By Ben Austin, CEO, Absolute Digital Media
Staying front of mind is half the battle won when it comes to maintaining a successful business online. Too many people focus all their efforts on winning new business, when strengthening your relationship with your existing customers actually makes more sense financially. These people already have a certain level of trust with your brand, leaving less work on your part for them to complete a purchase.
This does not, however, automatically mean you’ve got an easy ride. Retaining customers is a continual process, and one you need to approach from all angles. Luckily email marketing is an ideal way to do this. Here are five tips:
• Introduce a rewards programme. This is a great way to introduce yourself after the first purchase; it makes them feel included without being intrusive. A simple “buy 4 get 1 free” type of system works well and demonstrates to new customers that their loyalty will be rewarded.

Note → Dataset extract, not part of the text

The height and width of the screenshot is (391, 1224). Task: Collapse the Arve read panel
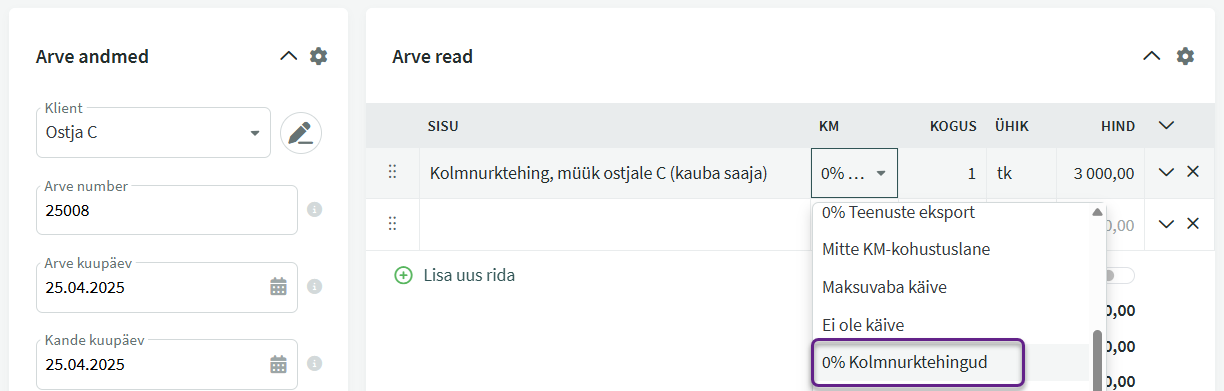pyautogui.click(x=1152, y=56)
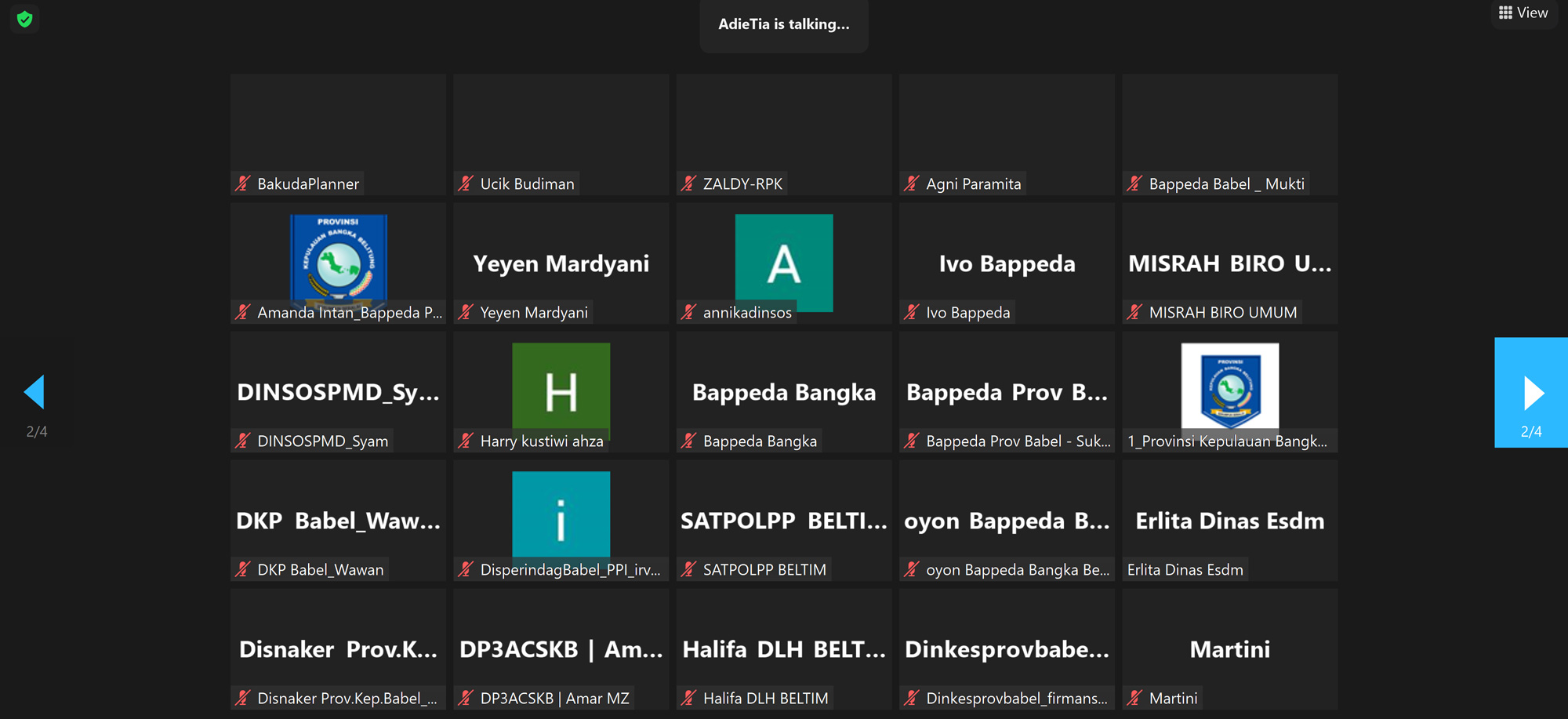Go to next page of participants
The image size is (1568, 719).
[1531, 393]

• Promote products based on activity. Personalisation goes further than including your customer’s first name in an email. Monitor their activity on your website, look at their purchases and suggest similar products that they may find handy. Just remember not to overdo it, nobody appreciates the hard sell.

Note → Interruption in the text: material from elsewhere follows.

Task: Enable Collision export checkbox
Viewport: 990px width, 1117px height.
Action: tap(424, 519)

• Birthday freebies. Everybody loves to feel special on their birthday, and a quick message to wish them some happy returns and perhaps free delivery on their purchase is sure to go down well.

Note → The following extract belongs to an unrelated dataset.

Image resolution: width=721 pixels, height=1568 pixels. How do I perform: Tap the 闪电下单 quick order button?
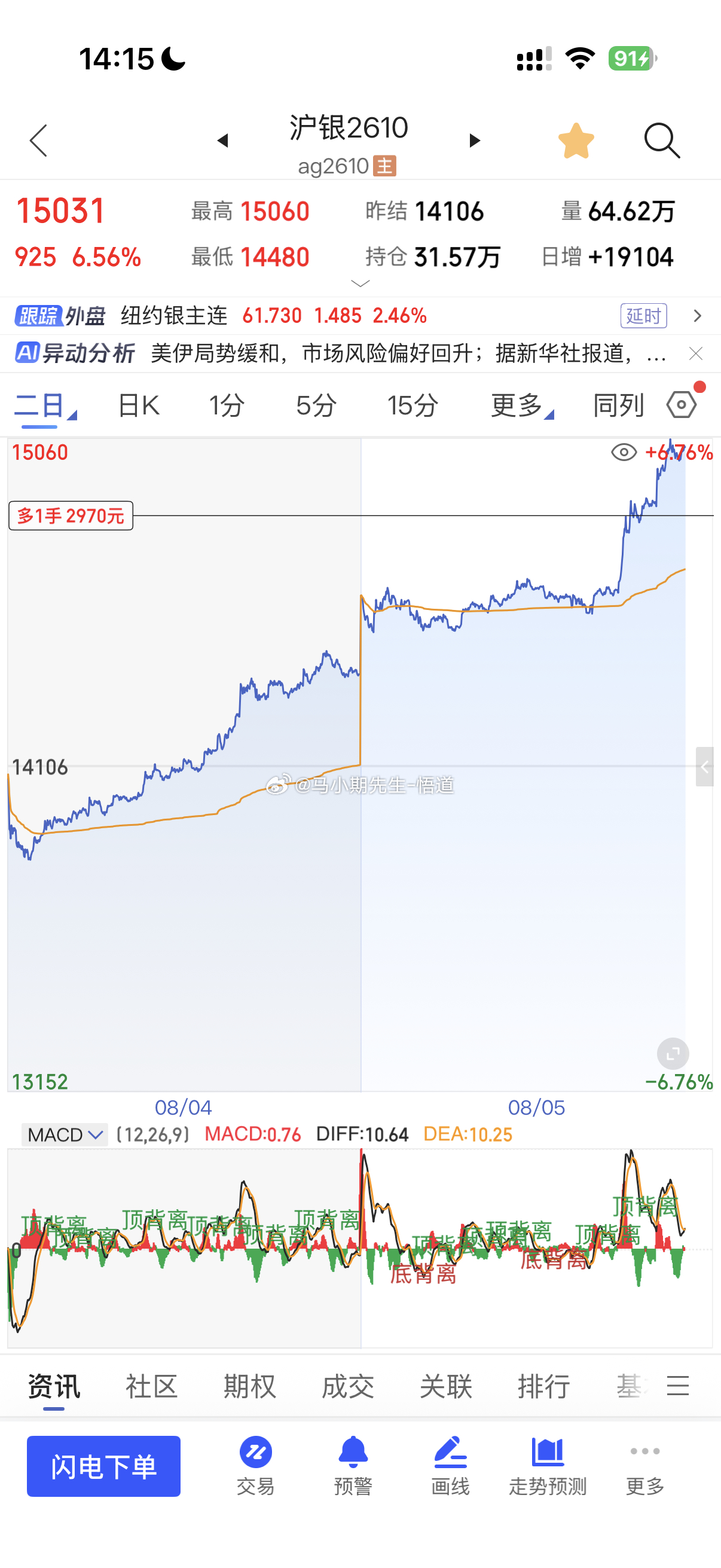[103, 1466]
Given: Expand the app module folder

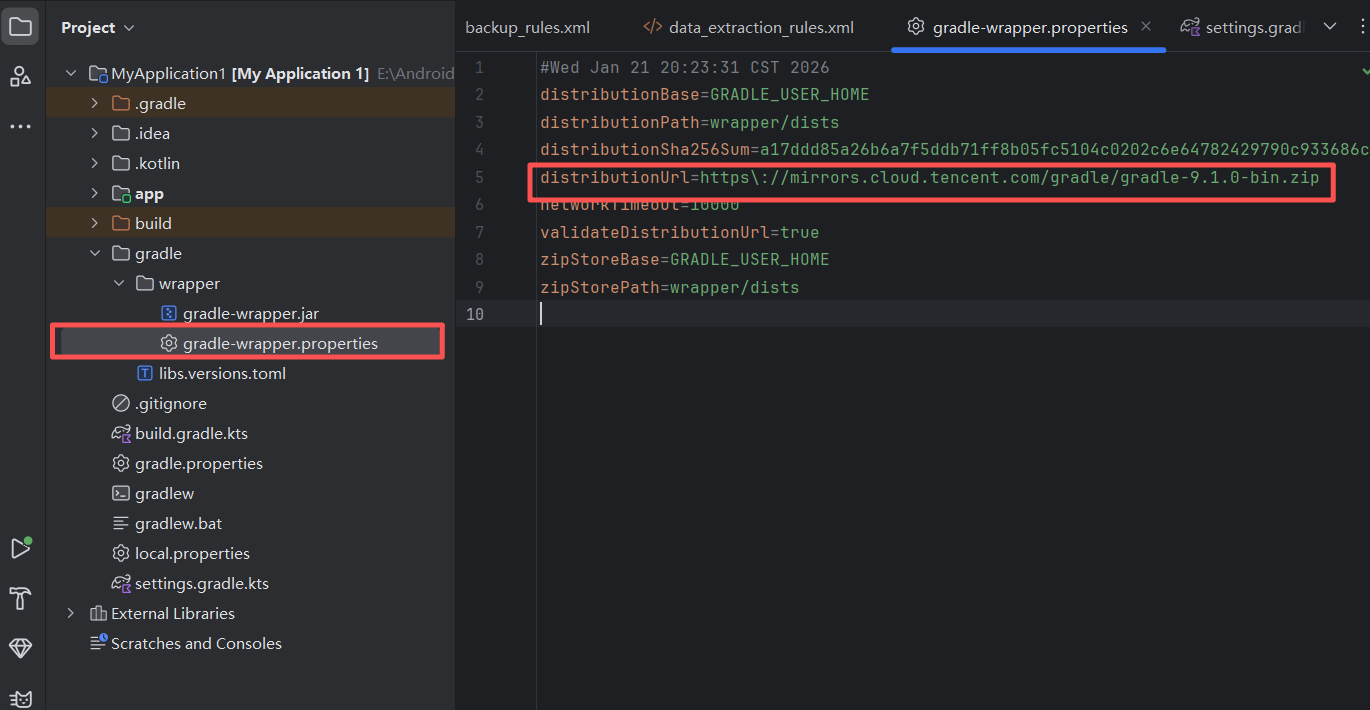Looking at the screenshot, I should pyautogui.click(x=94, y=194).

• Friendly reminder. A friendly nudge to remind customers that their membership or subscription is due for renewal is perfectly acceptable. More often than not your customer or client may not have realised the date was coming closer. If nothing else it simply places your brand at the front of your mind and lets them know you’re thinking of them.
• Target those about to leave. If a customer has not made a purchase for a long time, and this is unusual by their previous habits, don’t be afraid to send them a friendly email asking for feedback or offering a discount on their next purchase.